With the increased cost adding to higher gang charges, as well as a 110 per cent increase in land rentals, cargo handling at the Chennai Port has reached ‘unsustainable’ levels, leaving the association with no choice but to divert cargoes to nearby cheaper ports, it said.
Roadwings International was awarded a contract to supply, operate and maintain two MHCs of over 100 tonne capacity, each for handling cargo. The MHCs must be indented and engaged by port users on first priority for loading/unloading of break bulk, dry bulk and iron/steel and bagged cargoes.
The operator will directly collect hire charges from port users as per the tariff approved by the Tariff Authority for Major Ports, applicable till March 31, 2016, the ChPT said in a trade notice. However, the association said that when the original tender was floated, no guarantees were made to potential bidders that the use of the MHC would be mandatory. Some of the bidders did not participate in the subsequent tender for this reason.

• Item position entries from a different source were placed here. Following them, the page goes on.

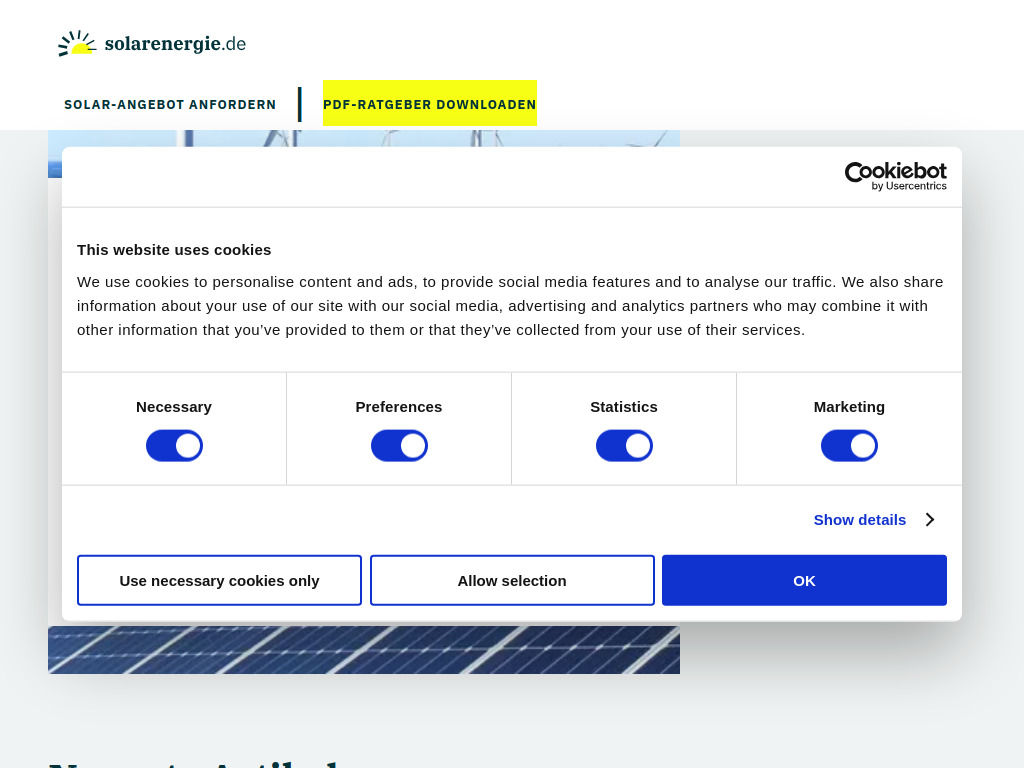Expand the Show details section
The height and width of the screenshot is (768, 1024).
tap(859, 519)
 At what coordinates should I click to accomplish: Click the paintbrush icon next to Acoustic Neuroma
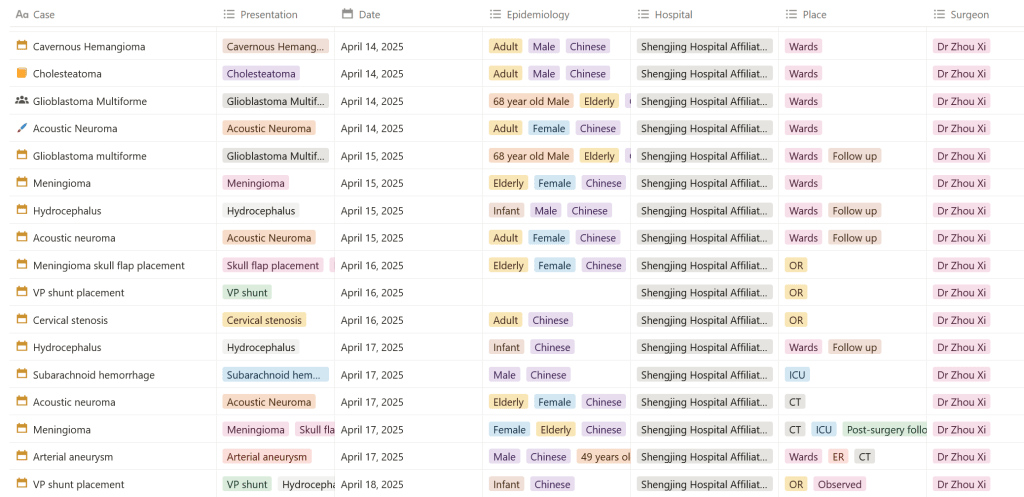tap(22, 128)
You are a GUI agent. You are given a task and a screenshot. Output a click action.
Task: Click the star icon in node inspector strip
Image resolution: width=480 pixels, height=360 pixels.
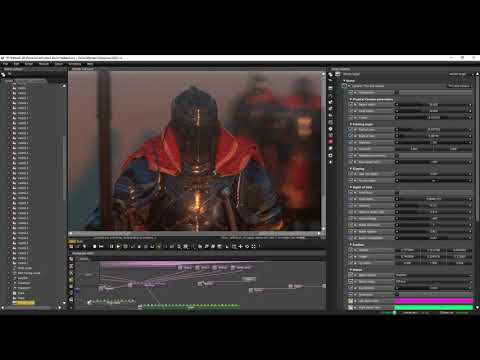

“Somewhere along the way, tender conditions seemed to have been altered and this commitment has been made to Roadwings by ChPT,” the association said. The association urged the Shipping Ministry to intervene and ensure that trade interest was protected and that cargoes do not migrate from Chennai to private ports, leading to loss for the port and impact on a large number of labourers.
“When contracts are signed with stevedores for all inclusive rates, any additional charge should be borne by the stevedores. We work on wafer thin margins on a calculated risk and any deviation puts us into a loss,” the association said.